Quelle est la marge de progression pour la vente de contenu en ligne ?
C'est en fait la vraie question. Une fois que vous avez atteint un certain volume d'abonnés, comme dans tous les marchés, la courbe se tasse. Pour les journaux qui ont réussi à atteindre 200.000 euros de CA par an, la question est la suivante : comment faire évoluer ce chiffre ?
La réponse, c'est la publicité. Mais au prix où elle est aujourd'hui vendue sur Internet (très faible), le seul moyen de gagner de l'argent avec la pub, c'est de faire du volume. Et le volume se fait avec les faits divers et la petite locale (qui capte en général plus de la moitié du traffic lorsqu'elle est gratuite).
L'enjeu du volume n'est d'ailleurs pas seulement sur les pages vues, il est sur la communauté que vous êtes capable de fédérer sur Internet.

Ceux qui ont mis tout le contenu gratuit en ligne gagnent-ils de l'argent ?
Les quotidiens régionaux le Bien public, de la Nouvelle République , de la Dépêche du midi, ou de Ouest France publient leur locale gratuitement sur le Net. Pour ce que j'en sais, leurs chiffres de progression sont beaucoup plus importants. Ce qui est logique. La question c'est : est-ce que cette stratégie permet de dépasser, ou de prévoir de dépasser chiffre d'affaires qui aurait réalisé si on avait choisi l'option de la vente de contenu ? La réponse est oui.
En terme d'audience : le Bien Public, par exemple, a enregistré une progression de +40% de ses pages vues en septembre 2006. Et + 20% de visiteurs uniques. Le prix du CPM (coût pour 1000 pages vues) sur la pub locale est autour de 20 euros (4 euros en moyenne), et il n'y a quasiment jamais de ristourne. Le CA et la fréquentation sur les petites annonces en ligne ont également progressé.
Et en terme de chiffre d'affaires : le BP gagne de l'argent, son chiffre d'affaires est en progression constante. Et ses prévisions pour 2007 sont impressionnantes.
Le Vorarlberg Nachrichten, quotidien régional autrichien, qui fournit tout son contenu gratuit en ligne, gagne de l'argent sur Internet. Son audience sur sa région est supérieure à celle de Google. Internet représenterait 10% de leur CA. Leurs prévisions seraient de passer à 20% en cinq ans. C'est énorme.

Ceux qui ont mis leur contenu gratuit en ligne perdent-ils des lecteurs ?
Il est assez difficile de répondre à la question, puisque l'ensemble de la presse perd des lecteurs. La Provence, par exemple, n'a pas de site Internet, n'a pas non plus de concurrence en terme de news sur Internet, et perd beaucoup de lecteurs.
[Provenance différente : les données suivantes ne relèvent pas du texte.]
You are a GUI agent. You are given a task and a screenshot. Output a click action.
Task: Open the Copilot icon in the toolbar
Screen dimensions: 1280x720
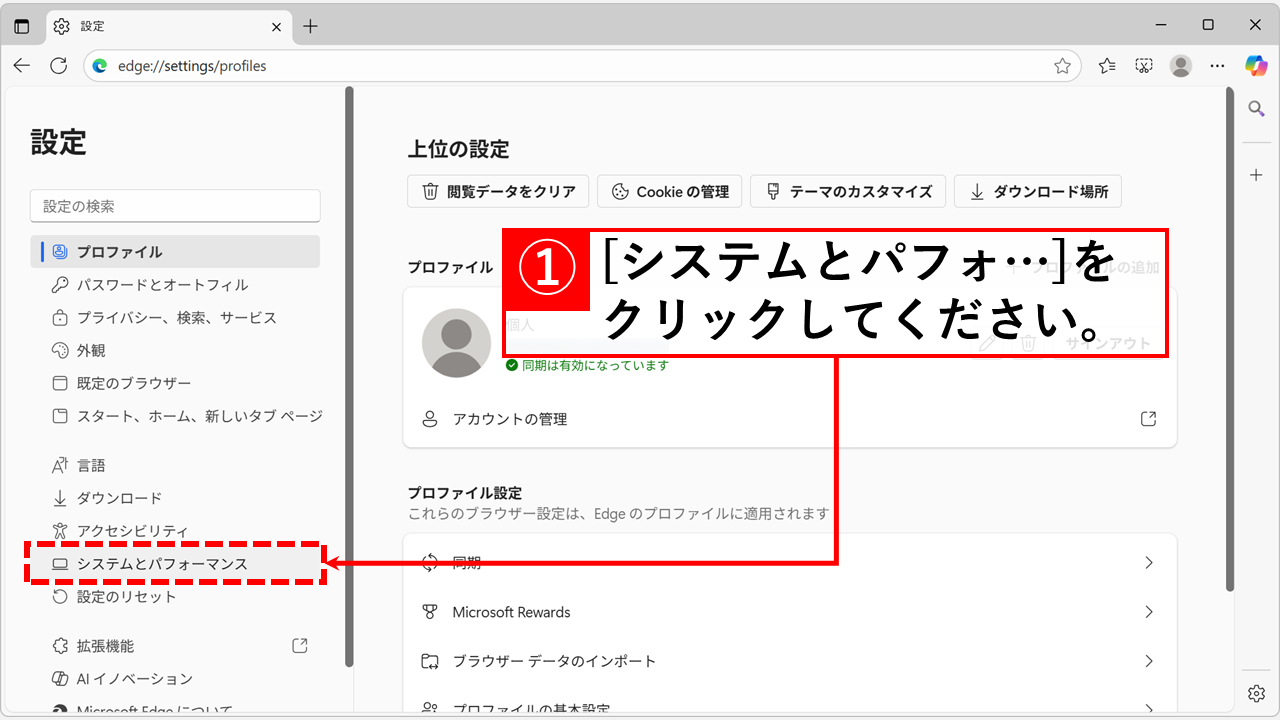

Ce que l'on constate, c'est que ceux qui ont mis leur contenu en ligne n'ont pas perdu plus de lecteurs au moment où ils l'ont fait. Certains sont en baisse, mais pas plus qu'ailleurs. Ouest France, qui distribue son contenu gratuitement sur le Net (bien qu'à travers maville.com), tout comme La Nouvelle République du Centre, présentent des ventes globalement stables.
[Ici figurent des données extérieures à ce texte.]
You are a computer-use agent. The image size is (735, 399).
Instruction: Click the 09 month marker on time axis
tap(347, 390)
Il n'existe à l'heure actuelle aucun chiffre attestant de la cannibalisation du papier par l'Internet.
Pour l'anecdote, le quotidien local américain "New York Post" qui publie son contenu gratuitement en ligne également, vient d'annoncer une progression de ses ventes de 5%.

La tendance est-elle au payant ou au gratuit ?
Après avoir été au tout gratuit, puis au tout payant, puis au gratuit avec couche payante, elle revient aujourd'hui au gratuit : au Royaume-Uni par exemple, où la presse est très dynamique sur le Net, 43% des journaux ne fournissent pas de contenu payant en ligne et n'ont pas l'intention de le faire, 37% le font, et 20% ont l'intention de le faire. En 2004, 18% des journaux seulement ne faisaient pas payer et n'avaient pas l'intention de le faire, 58% étaient sur un modèle payant et 24% avaient l'intention d'y passer.